Gabriel Scally: North and Republic must harmonise Covid-19 response

Two approaches to coronavirus testing and contact tracing are dangerously incompatible

UK health policy on coronavirus has ignored both experience elsewhere and the relevant international bodies. Photograph: Kirsty O’Connor

UK health policy on coronavirus has ignored both experience elsewhere and the relevant international bodies. Photograph: Kirsty O’Connor

Historically, islands have advantages when dealing with epidemics. For example avoiding importation of new cases by controlling movement to and from the island is comparatively simple. However, in this coronavirus pandemic, Ireland’s geographical advantage is being squandered by the adoption of very different approaches to dealing with the disease. Potentially these differences between the North and the Republic are very serious.

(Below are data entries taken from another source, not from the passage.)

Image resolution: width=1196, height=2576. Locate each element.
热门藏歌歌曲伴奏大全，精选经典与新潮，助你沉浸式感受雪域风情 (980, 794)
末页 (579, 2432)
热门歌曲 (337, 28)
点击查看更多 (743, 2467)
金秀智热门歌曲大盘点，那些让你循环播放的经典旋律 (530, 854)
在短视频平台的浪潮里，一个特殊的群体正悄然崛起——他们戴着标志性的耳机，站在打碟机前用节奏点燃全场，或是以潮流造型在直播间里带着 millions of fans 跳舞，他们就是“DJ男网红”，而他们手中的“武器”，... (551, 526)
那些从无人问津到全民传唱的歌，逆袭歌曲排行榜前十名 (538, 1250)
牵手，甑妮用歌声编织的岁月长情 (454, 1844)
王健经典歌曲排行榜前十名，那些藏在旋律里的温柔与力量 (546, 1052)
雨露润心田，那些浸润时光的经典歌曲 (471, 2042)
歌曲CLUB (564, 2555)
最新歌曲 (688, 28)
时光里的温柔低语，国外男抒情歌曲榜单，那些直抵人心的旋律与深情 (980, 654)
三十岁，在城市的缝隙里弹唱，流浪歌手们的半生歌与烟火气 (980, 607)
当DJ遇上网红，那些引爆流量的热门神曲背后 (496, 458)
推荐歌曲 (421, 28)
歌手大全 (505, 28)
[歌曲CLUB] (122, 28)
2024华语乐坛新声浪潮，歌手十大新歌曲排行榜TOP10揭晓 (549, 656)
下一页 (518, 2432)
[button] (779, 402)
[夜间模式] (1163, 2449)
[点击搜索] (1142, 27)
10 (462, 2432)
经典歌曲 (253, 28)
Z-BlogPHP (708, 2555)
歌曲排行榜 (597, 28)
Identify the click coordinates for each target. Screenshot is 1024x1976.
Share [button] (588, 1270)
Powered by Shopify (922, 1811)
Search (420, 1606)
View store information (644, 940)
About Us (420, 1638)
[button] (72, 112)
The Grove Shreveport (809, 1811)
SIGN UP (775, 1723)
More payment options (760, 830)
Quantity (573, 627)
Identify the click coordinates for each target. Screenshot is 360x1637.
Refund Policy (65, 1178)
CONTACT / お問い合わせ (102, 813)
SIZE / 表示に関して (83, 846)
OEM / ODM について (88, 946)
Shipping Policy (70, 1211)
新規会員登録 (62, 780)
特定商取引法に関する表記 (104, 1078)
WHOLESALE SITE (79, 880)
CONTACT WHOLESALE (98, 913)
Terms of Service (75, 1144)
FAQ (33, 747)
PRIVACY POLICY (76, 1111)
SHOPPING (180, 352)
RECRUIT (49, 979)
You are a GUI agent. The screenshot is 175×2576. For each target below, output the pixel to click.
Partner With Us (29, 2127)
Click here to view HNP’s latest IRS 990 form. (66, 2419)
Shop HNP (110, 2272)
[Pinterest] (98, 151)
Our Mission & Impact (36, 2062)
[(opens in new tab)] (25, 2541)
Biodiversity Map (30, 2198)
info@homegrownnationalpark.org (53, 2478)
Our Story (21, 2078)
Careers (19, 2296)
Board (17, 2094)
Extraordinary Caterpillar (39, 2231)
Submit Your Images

Across the island, health services are making enormous efforts to treat people seriously ill with coronavirus, also known as Covid-19, while preparing for a future spike in cases. In addition, although there are differences around measures to ensure isolation of individuals and households, both the North and the Republic are now fully aware that it is crucial. However, the inconsistencies are not trivial. The advice to someone in Lifford with symptoms of the disease is to self-isolate for a minimum of 14 days – a stone’s throw away in Strabane the advice is isolation for seven days.